Zumindest der Winter sollte dich mögen; wo du ihm doch eigentlich so ähnlich bist. Mit kalten Fingern Hand in Hand könnte er mit dir gehen. Doch ist er wohl zu weise. Mit seinem hachnäsigen, naseweisen Weiß sieht er dich als einen Vorarbeiter, einen Wegbereiter der wahren Kälte, als Vortrupp, der ihm den Weg ebnet. Du bist für seine Exellenz nur ein Schüler, den er machen läßt, um ihm anschließend zu zeigen was wahre Kälte, was echtes Wintertum bedeutet. Zumindest nicht dein Spätsommer-Matsch-Gemisch. Du bist der Lehrling, der es nach all der Zeit immer noch nicht gelernt hat.
Aber mußt du es lernen? Willst du es lernen?
Dir reicht die Liebe der kleinen Gemeinde, die dich erwartet. Deren Begeisterung du in den windroten, lächelnden Gesichtern und den dunklen, braunen oder grünen Augen siehst. Unsere kalten Nasen halten wir trotz des Schnupfens tief in dich hinein und inhalieren den Duft von bunt-feuchtem Laub. Wir sind die ersten, die dicke Pullover und Handschuhe anziehen, um sie in den Sonnenstrahlen deiner Nachmittage wieder von sich zu legen. Die das vom Windstoß gefällte Laub wie deine weichen Schauer auf sich niederregnen lassen. Du zerrst uns an den mit Freuden zausenden Haaren. Du willst uns mit deiner rauhen Stimme berauschen und singst uns die Ohren rot.
Mit meinem Herbst will ich Liebesgedichte an den Frühling schreiben, an das Gefühl, jemanden nie erreichen zu dürfen. In weißen Aphorismen mit ihm über den Winter dikutieren und mit ihm in den warmen Erinnerungen der Sommernächte schwelgen.
Mit ihm will ich das langweilig blaue Himmelseinerlei wolkig schmauchen. Schäfchen auf die große Weide treiben, die bis zum irdischen Horizont reicht, und beobachten, wie sie vom Wind geschoren werden und sich zu Wattefetzen ziehen lassen.
Ich will mir seine Früchte sammeln - Kastanien, Hagebutten, Bucheckern, Kürbisse -, um Tee und Brei aus ihnen zu kochen und im Satz zu lesen, was das Nächste mir bringt. Alles will ich von ihm lernen.
Und einst will ich mich zur Ruhe legen, in meinen Herbst, in der Hoffnung, den Winter zu verschlafen. Und wenn ich im Frühjahr erkranke, so weiß ich, daß ich auf den Herbst warten darf, um in ihm sterben zu dürfen.
Und dann, wenn ich einst tot sein werde, - dann will ich selbst ein Herbst sein.
Und ich werde ein guter Herbst sein.
 

Juni

Mitglied
Hach...

*Nehmt, was ich Euch gebe, rufen Deine Winde*...

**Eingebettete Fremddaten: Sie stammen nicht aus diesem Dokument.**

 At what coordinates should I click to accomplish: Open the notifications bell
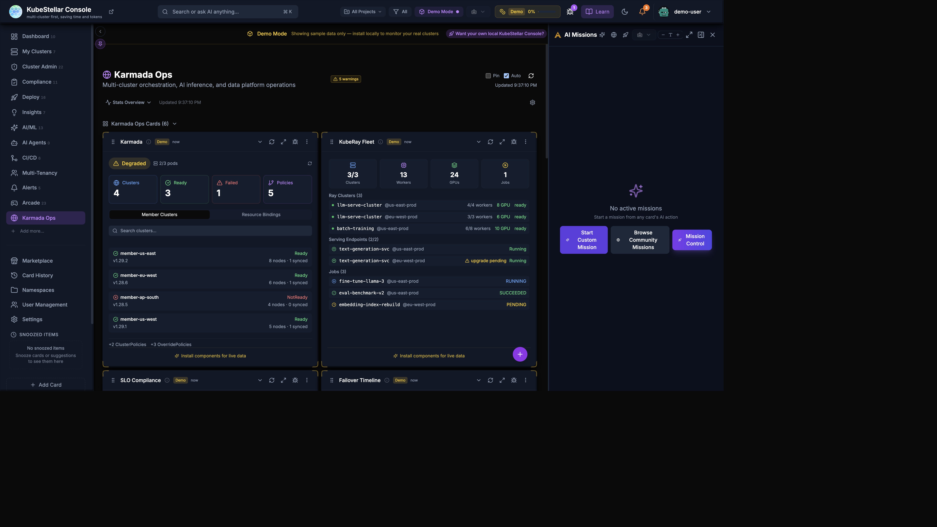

...und ich dachte schon, ich bin die Einzige , die das hört.

Wunderschön Markus.
Der Herbst war schon immer meine liebste Jahreszeit, lange bevor ich anfing den grellen lauten Frühling zu mögen.

Juni
 
G

Guest

Gast
Ich habe den Frühling lieber, weil ich mein Geburtstag im Frühling habe. Aber so schön, wie Du den Herbst beschreibst!